***** INFORMATION SHOWN *****

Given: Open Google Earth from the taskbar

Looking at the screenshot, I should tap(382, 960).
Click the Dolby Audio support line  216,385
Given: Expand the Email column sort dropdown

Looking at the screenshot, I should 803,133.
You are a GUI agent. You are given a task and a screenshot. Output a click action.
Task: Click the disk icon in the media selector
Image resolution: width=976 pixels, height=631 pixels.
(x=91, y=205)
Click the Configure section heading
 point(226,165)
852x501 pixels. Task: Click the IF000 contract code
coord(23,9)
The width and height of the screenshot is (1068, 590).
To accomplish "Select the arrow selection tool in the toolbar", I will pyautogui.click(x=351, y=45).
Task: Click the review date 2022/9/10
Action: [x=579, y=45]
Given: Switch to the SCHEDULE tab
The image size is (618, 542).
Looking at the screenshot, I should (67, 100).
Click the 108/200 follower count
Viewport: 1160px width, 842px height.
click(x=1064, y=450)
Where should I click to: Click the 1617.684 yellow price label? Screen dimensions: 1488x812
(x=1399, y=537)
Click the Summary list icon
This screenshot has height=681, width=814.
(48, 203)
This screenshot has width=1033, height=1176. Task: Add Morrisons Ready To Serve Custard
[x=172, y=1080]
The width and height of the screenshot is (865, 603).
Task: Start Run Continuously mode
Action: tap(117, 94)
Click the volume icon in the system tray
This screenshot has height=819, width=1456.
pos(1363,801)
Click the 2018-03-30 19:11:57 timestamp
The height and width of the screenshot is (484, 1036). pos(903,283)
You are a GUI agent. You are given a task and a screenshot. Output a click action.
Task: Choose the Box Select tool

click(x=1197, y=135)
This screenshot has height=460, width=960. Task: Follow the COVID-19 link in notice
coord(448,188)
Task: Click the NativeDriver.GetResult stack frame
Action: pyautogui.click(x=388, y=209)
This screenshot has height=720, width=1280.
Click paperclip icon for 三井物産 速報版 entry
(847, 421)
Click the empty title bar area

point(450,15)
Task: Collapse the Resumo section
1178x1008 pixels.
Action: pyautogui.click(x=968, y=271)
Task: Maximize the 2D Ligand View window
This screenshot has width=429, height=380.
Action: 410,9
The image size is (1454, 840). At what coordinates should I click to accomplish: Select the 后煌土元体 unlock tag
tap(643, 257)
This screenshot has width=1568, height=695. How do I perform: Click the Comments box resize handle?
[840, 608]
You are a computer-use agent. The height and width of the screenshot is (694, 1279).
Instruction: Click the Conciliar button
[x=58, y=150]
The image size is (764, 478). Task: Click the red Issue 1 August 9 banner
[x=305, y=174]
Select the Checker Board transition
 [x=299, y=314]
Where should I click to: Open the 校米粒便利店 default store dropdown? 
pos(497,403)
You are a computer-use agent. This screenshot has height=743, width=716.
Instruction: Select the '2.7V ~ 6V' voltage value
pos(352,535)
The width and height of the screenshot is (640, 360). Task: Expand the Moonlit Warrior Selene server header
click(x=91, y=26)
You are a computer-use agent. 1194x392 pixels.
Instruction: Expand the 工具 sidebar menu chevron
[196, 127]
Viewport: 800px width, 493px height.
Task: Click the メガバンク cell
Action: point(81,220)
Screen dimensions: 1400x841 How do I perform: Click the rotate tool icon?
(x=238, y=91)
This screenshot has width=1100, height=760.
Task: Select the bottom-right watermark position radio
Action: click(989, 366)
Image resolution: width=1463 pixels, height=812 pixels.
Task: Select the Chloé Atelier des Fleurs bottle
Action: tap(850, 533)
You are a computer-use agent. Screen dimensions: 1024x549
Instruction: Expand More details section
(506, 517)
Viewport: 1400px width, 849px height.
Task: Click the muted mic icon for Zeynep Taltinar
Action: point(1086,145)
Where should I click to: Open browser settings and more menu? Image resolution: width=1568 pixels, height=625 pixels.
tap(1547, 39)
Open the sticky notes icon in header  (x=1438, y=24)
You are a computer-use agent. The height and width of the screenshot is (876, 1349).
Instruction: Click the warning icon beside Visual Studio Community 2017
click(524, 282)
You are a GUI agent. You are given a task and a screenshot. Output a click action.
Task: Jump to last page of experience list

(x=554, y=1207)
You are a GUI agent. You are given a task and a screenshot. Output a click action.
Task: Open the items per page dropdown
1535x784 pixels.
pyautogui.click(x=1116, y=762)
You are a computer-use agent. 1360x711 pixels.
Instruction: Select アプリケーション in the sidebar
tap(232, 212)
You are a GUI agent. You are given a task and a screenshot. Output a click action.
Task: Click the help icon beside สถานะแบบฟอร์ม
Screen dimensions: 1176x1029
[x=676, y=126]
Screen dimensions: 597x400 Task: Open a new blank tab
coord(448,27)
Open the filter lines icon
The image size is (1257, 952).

*****

> _PROBLEM DESCRIPTION_:
Please count the lines in the entries above that contain the string "This", treating uppercase and lowercase as different. Give only the number.

> _WRITTEN SOLUTION_:
9